A Prefeitura do Rio de Janeiro deu início, em janeiro, a uma nova fase de estudos para ampliar a integração do transporte público entre a capital e a Baixada Fluminense. Ônibus alugados pela Mobi-Rio, empresa municipal responsável pela gestão do BRT, circularam por bairros de Nova Iguaçu até o terminal em construção no Trevo das Margaridas, em Irajá.
De acordo com a prefeitura, os veículos foram utilizados apenas para testes técnicos, sem transporte de passageiros. A ação teve como objetivo mapear rotas, medir tempos de deslocamento e coletar dados operacionais para o planejamento do futuro BRT Metropolitano.
Os testes fazem parte da estratégia do município para criar um sistema de transporte mais eficiente e reduzir o tempo de viagem de quem se desloca diariamente da Baixada para o Rio. A proposta prevê uma melhor organização do fluxo de passageiros e integração com o corredor expresso do BRT Transbrasil.
Durante os chamados testes de “corrida de linhas”, técnicos da Mobi-Rio acompanharam os trajetos para avaliar as condições das vias e os pontos de parada. Os percursos passaram por regiões como Cabuçu e Vila de Cava, em Nova Iguaçu, até o futuro Terminal Margaridas, que ainda está em obras.
Os ônibus utilizados fazem parte de um lote de 25 veículos alugados por 24 meses, ao custo de R$ 26,5 milhões, destinados a apoiar as operações do BRT e projetos de expansão do sistema.
O Departamento Estadual de Transportes Rodoviários (Detro) informou que notificou a Secretaria Municipal de Transportes para tratar da competência sobre linhas intermunicipais. O órgão estadual destacou que prepara a primeira licitação dessas linhas, que poderá prever acordos operacionais com os municípios.
A prefeitura afirma que os testes têm caráter técnico e buscam justamente viabilizar uma integração futura de forma organizada e dentro das normas legais.

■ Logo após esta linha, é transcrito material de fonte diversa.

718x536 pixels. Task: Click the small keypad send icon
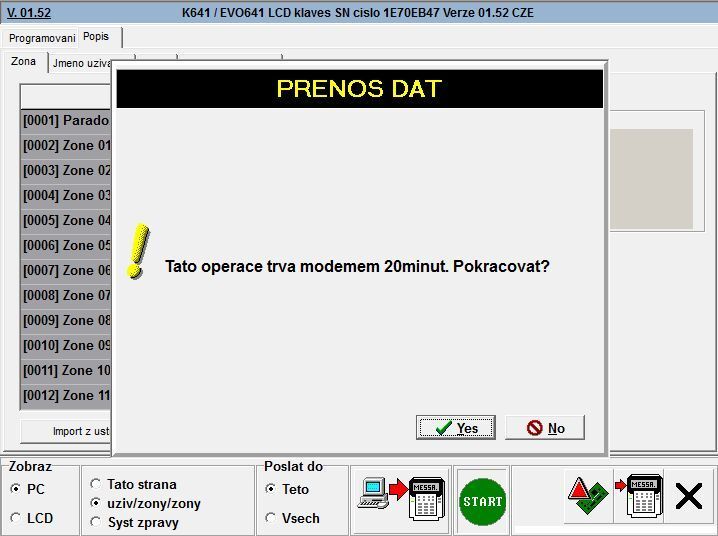(636, 496)
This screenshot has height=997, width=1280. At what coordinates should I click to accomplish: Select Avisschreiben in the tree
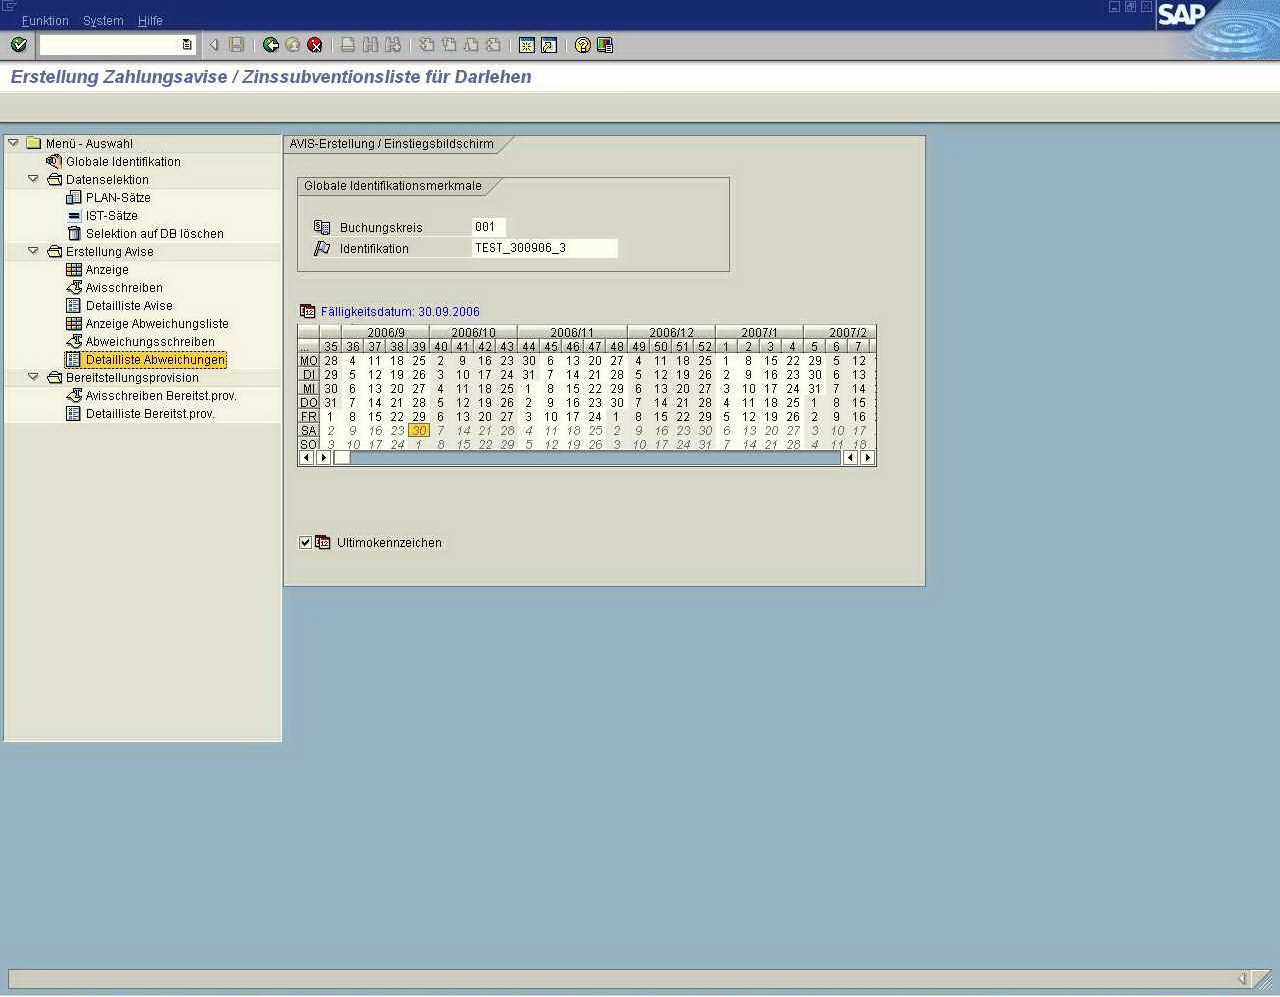coord(124,288)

O projeto do BRT Metropolitano prevê que cerca de 300 ônibus por dia passem a deixar passageiros no Terminal Margaridas, em vez de seguir até o Centro do Rio. A partir do terminal, os usuários fariam a conexão com o BRT Transbrasil, reduzindo o tempo de viagem e a sobrecarga em outros corredores.
O Terminal Margaridas terá área de 63 mil metros quadrados e recebe investimento de R$ 54 milhões. A obra é considerada estratégica para melhorar a mobilidade entre a Baixada Fluminense e a capital e reorganizar o sistema de transporte da cidade.